About this exercise:
The whole listing should be retyped exactly as it appears.

--- START ---

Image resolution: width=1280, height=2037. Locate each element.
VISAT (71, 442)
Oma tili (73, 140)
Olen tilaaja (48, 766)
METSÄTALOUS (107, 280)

--- END ---

Final answer:
Image resolution: width=1280, height=2037. Locate each element.
VISAT (71, 442)
Oma tili (73, 140)
Olen tilaaja (48, 766)
METSÄTALOUS (107, 280)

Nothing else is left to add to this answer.